But the biggest target of their ire won’t be there. Prime Minster Ariel Sharon had to cancel his AIPAC appearance because of the ongoing violence in the region.
The AIPAC meeting will emphasize support and appreciation for the Bush administration’s pro-Israel stance and its worldwide war against terrorism, but also sharp-edged concern that the administration is being hypocritical by forcing Israel to restrain its own war against terrorism.
“The mood throughout our community is very schizophrenic,” said a longtime AIPAC activist. “There is a real feeling the administration is on the right track when it comes to terrorism around the world, but fear it will get derailed in the Middle East when the terrorist is Yasir Arafat. That feeling will be reflected at AIPAC.”

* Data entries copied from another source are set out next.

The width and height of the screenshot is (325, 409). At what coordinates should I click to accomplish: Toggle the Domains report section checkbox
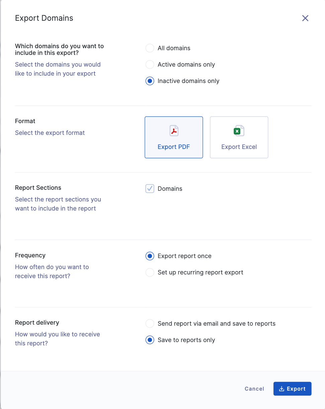click(150, 189)
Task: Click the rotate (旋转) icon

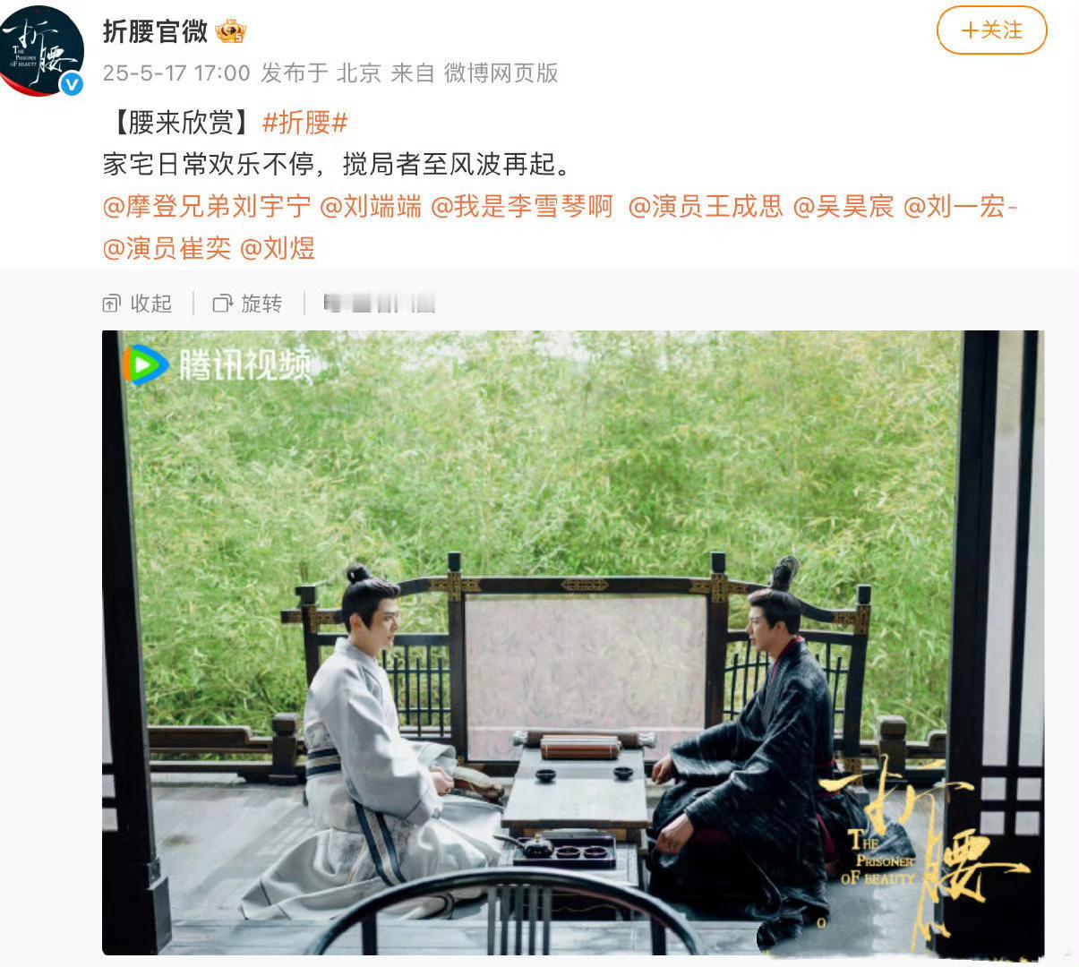Action: pos(222,304)
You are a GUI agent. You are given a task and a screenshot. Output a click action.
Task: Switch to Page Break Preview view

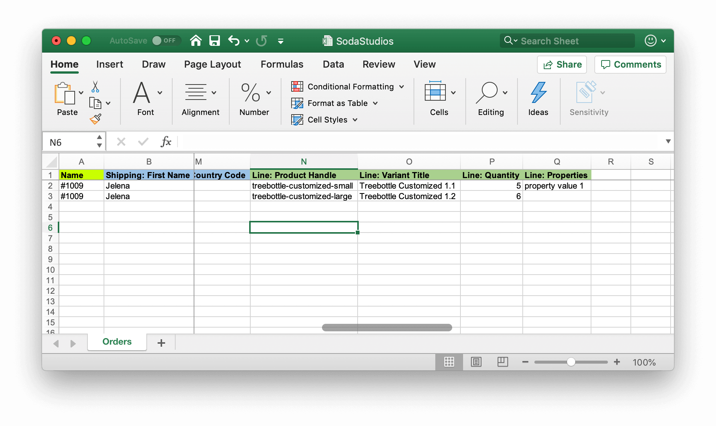pyautogui.click(x=502, y=362)
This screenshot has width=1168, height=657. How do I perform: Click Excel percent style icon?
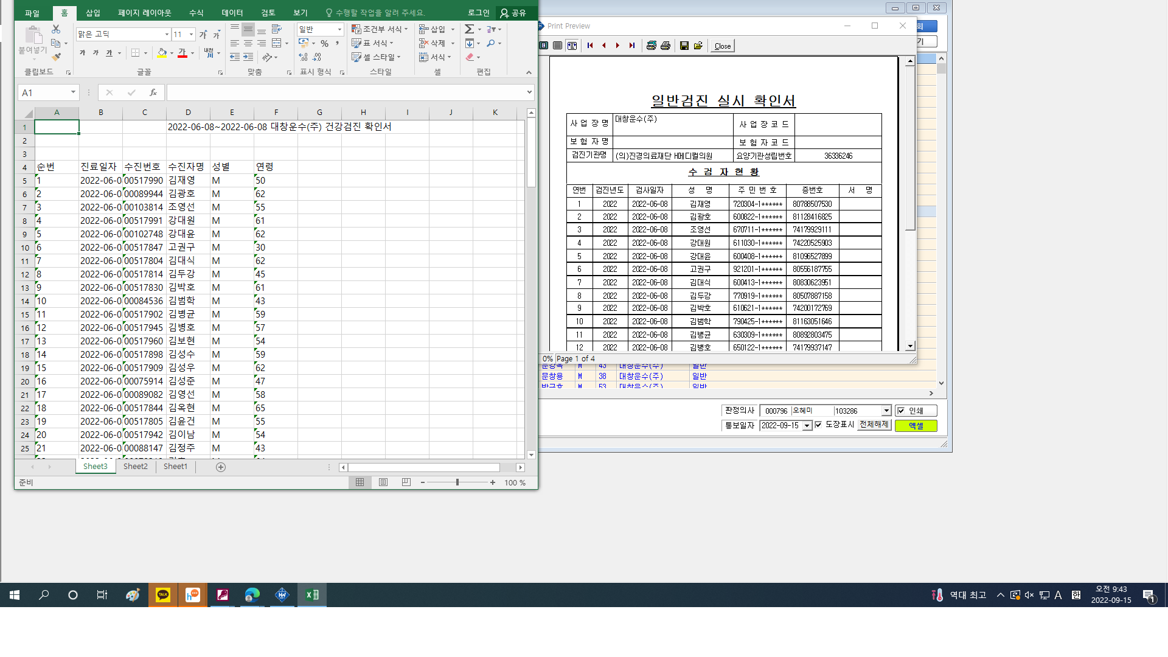324,43
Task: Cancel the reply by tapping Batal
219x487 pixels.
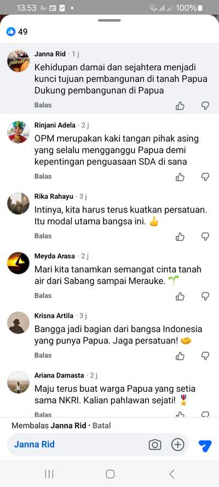Action: (102, 426)
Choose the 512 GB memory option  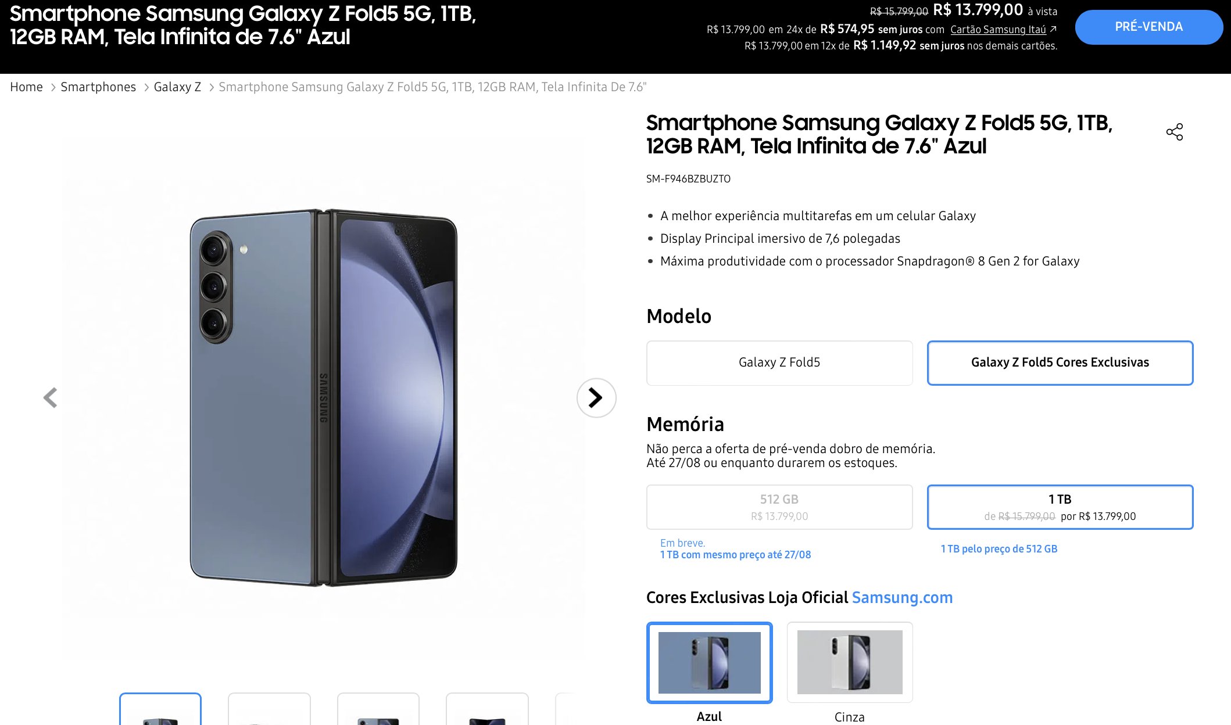pyautogui.click(x=779, y=507)
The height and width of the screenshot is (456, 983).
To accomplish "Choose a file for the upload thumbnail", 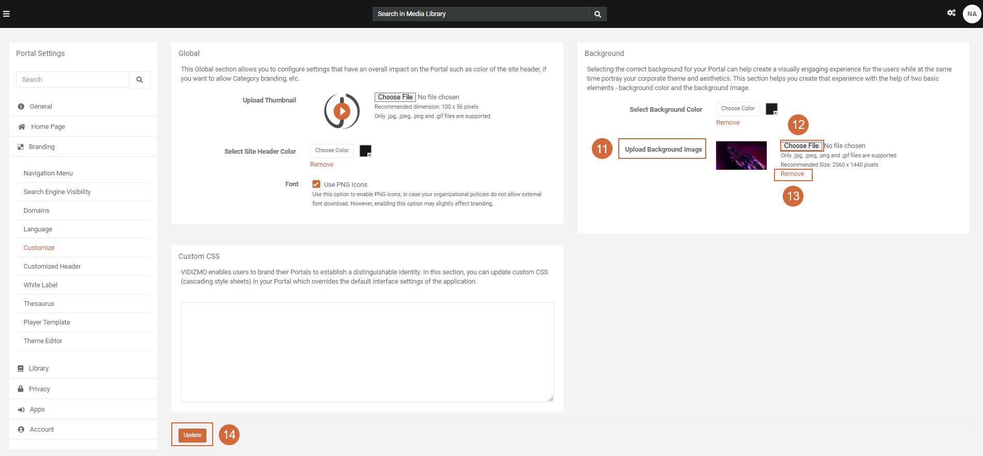I will click(395, 97).
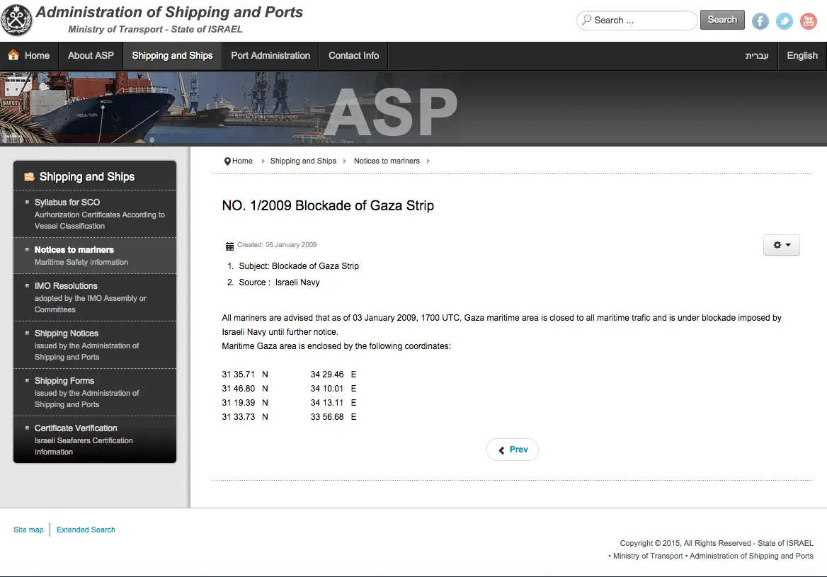The height and width of the screenshot is (577, 827).
Task: Open the Twitter page icon
Action: click(x=784, y=21)
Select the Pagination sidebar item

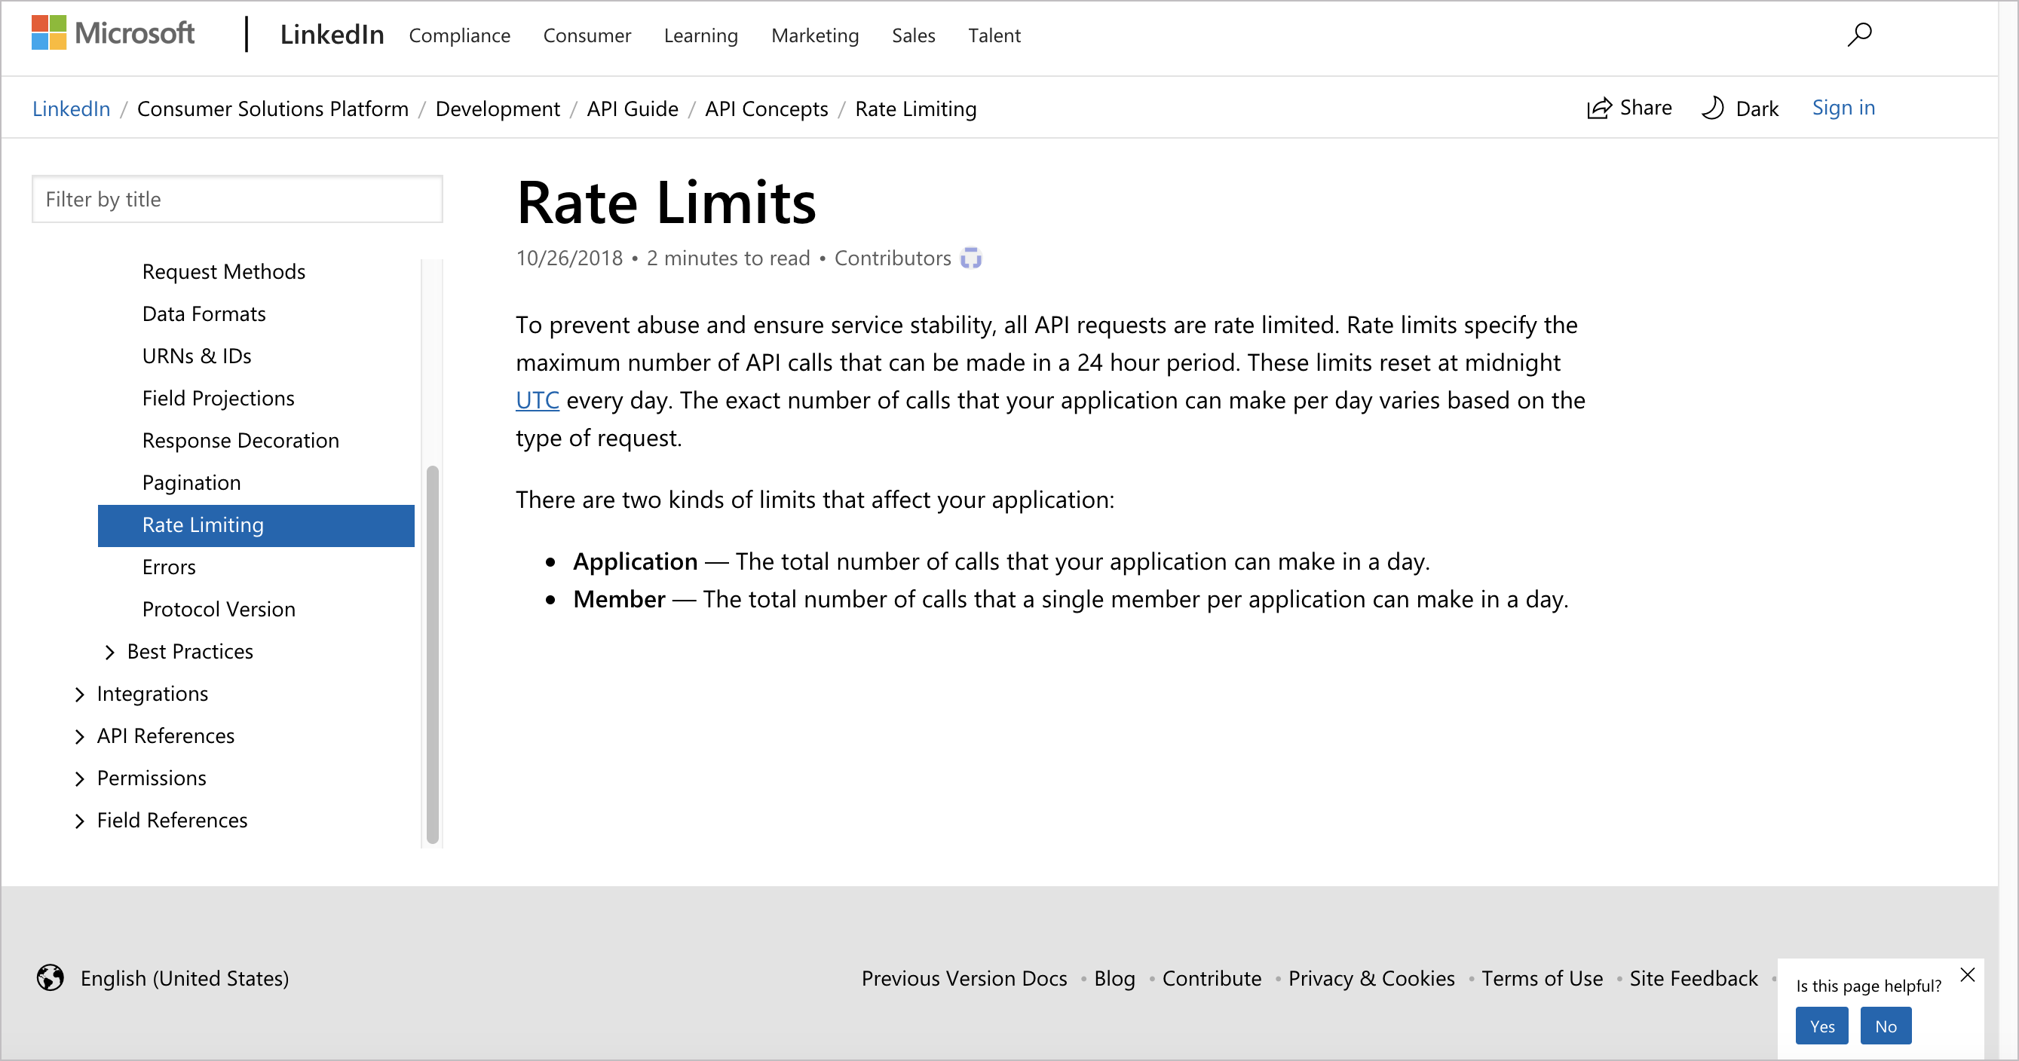coord(190,481)
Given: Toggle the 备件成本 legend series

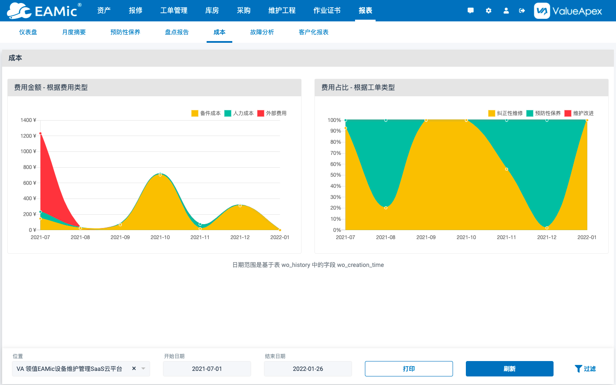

This source said AIPAC leaders appreciate the deep pro-Israel convictions of many in the administration, but are ready to “pounce” if it goes too far in applying a double standard in its dealings with Arafat.
The volatile situation in the Middle East has complicated conference planning. Sharon will now address the group via live satellite hookup. Foreign Minister Shimon Peres will attend; former Prime Minister Benjamin Netanyahu, Sharon’s new roving emissary as well as biggest political competitor, was listed as a possibility.
AIPAC leaders are also hoping Secretary of Defense Donald Rumsfeld will keynote the Monday banquet, an event that traditionally attracts throngs of lawmakers, administration officials and diplomats.
Participants will get a somewhat more dovish perspective from Peres and former Prime Minister Ehud Barak.
The AIPACers will also honor Dr. Bernadine Healy, the former president of the American Red Cross, whose recent departure from the agency was related to her work on behalf of international recognition of Israel’s Magen David Adom.
AIPAC policy conferences since the 1993 Oslo agreement have often featured intense behind-the-scenes wrangling over the lobbying giant’s position on the peace process. In particular, dovish and hawkish forces on the group’s executive committee have frequently duked it out over relatively minor changes in the group’s action agenda — a document that outlines the group’s priorities for the upcoming year.
Fans of these political pugilistics may be disappointed this year, however. Most doves are in hiding or have joined the ranks of the hard-liners, and the proposed action agenda generally reflects views that cut across old ideological lines in the Jewish community.
“There’s a real ‘circle the wagons’ feeling this year,” said a Jewish activist who in the past has tried to push AIPAC to the left. “As a practical matter, this is just not a good year to be pushing these issues with AIPAC.”
Included on the group’s proposed list of priorities: “supporting the right of Israel to defend its citizens from terrorism, as the U.S. has done since Sept. 11” and “ensuring that relations between the United States and the Palestinians are conditional upon sustained PA and PLO compliance with commitments made to Israel and the United States.”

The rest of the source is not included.